(Stored data entries)
______
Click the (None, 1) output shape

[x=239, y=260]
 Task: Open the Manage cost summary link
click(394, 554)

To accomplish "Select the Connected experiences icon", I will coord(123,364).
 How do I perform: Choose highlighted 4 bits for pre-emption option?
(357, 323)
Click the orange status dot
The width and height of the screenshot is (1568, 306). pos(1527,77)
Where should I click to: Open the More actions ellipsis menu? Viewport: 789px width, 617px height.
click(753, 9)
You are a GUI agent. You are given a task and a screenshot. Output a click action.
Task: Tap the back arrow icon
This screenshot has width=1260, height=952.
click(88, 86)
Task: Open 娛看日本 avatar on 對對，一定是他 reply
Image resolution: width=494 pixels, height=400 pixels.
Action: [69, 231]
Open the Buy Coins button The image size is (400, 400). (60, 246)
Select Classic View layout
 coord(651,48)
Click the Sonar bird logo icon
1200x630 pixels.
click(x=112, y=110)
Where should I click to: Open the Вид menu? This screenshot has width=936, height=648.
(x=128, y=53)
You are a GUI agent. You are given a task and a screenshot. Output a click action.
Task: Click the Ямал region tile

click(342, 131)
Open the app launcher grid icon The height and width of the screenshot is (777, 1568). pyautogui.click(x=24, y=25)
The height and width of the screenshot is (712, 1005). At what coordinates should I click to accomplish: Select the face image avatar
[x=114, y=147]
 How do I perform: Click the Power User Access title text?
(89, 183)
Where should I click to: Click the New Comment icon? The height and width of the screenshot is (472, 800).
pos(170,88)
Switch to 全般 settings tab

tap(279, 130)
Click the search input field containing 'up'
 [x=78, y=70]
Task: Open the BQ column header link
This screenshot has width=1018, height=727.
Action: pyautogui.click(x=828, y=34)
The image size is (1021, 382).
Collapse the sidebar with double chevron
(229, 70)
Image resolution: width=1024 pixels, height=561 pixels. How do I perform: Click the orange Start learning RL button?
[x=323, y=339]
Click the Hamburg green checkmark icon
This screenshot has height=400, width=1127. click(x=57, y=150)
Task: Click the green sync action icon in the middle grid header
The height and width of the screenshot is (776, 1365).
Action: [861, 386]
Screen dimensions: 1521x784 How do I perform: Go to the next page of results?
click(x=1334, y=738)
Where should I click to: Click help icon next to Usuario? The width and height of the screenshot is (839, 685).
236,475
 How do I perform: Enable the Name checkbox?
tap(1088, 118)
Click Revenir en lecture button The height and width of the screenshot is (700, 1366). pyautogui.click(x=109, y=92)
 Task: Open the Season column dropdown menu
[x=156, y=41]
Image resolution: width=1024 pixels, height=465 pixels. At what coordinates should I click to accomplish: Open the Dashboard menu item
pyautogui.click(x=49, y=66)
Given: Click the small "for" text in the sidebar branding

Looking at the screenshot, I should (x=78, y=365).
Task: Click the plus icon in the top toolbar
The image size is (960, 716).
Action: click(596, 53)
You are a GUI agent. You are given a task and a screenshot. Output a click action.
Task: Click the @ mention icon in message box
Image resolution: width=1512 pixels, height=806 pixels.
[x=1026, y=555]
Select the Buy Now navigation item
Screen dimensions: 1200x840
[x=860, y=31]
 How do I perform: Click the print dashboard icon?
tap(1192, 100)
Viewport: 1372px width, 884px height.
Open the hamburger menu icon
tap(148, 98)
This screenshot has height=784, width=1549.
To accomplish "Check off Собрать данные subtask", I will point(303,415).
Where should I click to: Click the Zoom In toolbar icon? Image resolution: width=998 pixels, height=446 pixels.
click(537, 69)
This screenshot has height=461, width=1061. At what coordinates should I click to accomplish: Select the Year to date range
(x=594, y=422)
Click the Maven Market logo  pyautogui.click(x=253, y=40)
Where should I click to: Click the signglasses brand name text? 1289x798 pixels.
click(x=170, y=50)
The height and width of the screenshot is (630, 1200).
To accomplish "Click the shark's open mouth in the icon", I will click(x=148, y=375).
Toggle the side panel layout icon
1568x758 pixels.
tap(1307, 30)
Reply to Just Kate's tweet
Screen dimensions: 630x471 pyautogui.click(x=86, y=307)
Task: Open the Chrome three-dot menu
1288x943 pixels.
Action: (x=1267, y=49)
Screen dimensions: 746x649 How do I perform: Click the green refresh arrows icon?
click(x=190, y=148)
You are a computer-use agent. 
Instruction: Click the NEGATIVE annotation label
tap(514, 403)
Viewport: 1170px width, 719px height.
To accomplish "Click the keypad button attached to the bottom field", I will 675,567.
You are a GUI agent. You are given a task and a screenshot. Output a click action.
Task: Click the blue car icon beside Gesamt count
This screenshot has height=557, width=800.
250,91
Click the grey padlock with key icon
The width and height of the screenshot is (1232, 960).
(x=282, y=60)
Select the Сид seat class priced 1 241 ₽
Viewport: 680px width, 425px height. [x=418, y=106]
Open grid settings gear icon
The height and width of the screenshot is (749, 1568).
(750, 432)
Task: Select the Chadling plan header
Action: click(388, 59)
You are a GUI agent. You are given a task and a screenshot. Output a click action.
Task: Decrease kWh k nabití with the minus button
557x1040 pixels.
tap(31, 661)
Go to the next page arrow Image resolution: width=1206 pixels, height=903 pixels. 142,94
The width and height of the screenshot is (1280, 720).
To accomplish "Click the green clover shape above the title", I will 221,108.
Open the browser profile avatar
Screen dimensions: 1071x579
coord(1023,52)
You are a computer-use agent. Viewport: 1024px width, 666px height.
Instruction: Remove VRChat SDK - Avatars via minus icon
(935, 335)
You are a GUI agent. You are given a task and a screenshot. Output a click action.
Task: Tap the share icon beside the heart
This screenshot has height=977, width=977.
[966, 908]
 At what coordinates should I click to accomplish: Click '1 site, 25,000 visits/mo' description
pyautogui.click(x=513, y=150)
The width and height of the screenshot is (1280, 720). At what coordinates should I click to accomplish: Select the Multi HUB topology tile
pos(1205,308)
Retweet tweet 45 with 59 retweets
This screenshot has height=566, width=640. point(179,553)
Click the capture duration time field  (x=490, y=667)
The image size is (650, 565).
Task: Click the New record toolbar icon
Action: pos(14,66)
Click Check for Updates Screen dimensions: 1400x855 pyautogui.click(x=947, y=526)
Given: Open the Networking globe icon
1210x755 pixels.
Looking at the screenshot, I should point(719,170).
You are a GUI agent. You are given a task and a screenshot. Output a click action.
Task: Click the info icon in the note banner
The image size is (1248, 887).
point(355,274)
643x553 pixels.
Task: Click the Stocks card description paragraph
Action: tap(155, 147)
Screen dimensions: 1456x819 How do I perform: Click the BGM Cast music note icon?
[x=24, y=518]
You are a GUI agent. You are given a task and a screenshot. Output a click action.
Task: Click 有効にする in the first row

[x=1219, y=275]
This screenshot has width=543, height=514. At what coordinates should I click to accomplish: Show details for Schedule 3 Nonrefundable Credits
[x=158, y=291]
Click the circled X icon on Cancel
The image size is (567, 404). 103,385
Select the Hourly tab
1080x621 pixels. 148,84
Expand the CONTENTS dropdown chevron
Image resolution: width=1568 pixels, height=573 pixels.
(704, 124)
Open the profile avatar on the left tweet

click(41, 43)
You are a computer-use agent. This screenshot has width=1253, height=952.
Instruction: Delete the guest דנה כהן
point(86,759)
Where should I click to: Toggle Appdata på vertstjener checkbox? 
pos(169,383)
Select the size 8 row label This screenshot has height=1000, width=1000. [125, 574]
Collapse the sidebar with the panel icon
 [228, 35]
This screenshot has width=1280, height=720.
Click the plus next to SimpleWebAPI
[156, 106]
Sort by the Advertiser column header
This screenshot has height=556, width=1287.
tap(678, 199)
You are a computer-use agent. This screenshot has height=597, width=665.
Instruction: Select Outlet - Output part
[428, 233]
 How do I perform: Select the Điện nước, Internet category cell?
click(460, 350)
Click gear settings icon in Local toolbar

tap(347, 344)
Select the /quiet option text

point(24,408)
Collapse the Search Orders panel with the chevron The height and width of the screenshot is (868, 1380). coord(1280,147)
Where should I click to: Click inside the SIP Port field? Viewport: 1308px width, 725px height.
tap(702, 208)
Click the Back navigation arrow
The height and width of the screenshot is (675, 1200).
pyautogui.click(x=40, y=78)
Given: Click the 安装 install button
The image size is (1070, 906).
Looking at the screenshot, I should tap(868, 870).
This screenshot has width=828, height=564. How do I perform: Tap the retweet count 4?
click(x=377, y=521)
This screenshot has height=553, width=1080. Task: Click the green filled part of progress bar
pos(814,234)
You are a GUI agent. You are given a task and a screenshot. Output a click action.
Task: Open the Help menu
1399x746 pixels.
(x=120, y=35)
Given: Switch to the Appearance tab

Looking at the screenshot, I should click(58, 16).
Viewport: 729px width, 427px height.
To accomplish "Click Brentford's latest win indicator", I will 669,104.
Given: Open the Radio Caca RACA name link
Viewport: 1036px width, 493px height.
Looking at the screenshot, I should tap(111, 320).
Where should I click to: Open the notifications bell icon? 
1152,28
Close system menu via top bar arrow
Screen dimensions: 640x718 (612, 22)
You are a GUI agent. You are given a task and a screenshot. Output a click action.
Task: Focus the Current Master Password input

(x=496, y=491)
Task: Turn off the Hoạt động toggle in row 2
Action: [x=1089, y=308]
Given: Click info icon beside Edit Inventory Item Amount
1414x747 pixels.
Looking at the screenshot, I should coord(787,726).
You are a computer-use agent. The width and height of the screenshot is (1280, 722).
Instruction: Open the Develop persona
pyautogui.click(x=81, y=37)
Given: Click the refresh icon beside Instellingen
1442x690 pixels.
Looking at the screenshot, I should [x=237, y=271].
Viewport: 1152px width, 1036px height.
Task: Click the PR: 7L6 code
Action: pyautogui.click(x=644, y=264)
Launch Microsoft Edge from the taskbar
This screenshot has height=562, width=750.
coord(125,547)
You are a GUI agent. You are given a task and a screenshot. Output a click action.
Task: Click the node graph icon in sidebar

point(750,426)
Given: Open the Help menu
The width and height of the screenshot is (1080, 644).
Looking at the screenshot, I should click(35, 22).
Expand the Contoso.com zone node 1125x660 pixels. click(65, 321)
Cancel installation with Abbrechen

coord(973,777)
______
REQUIREMENT: A verbatim transcription is needed of the lines above, starting at the line with "1210x755 pixels." and ending at the line with "Task: Click the info icon in the note banner", both included, and of nothing else.

RESPONSE:
1210x755 pixels.
Looking at the screenshot, I should point(719,170).
You are a GUI agent. You are given a task and a screenshot. Output a click action.
Task: Click the info icon in the note banner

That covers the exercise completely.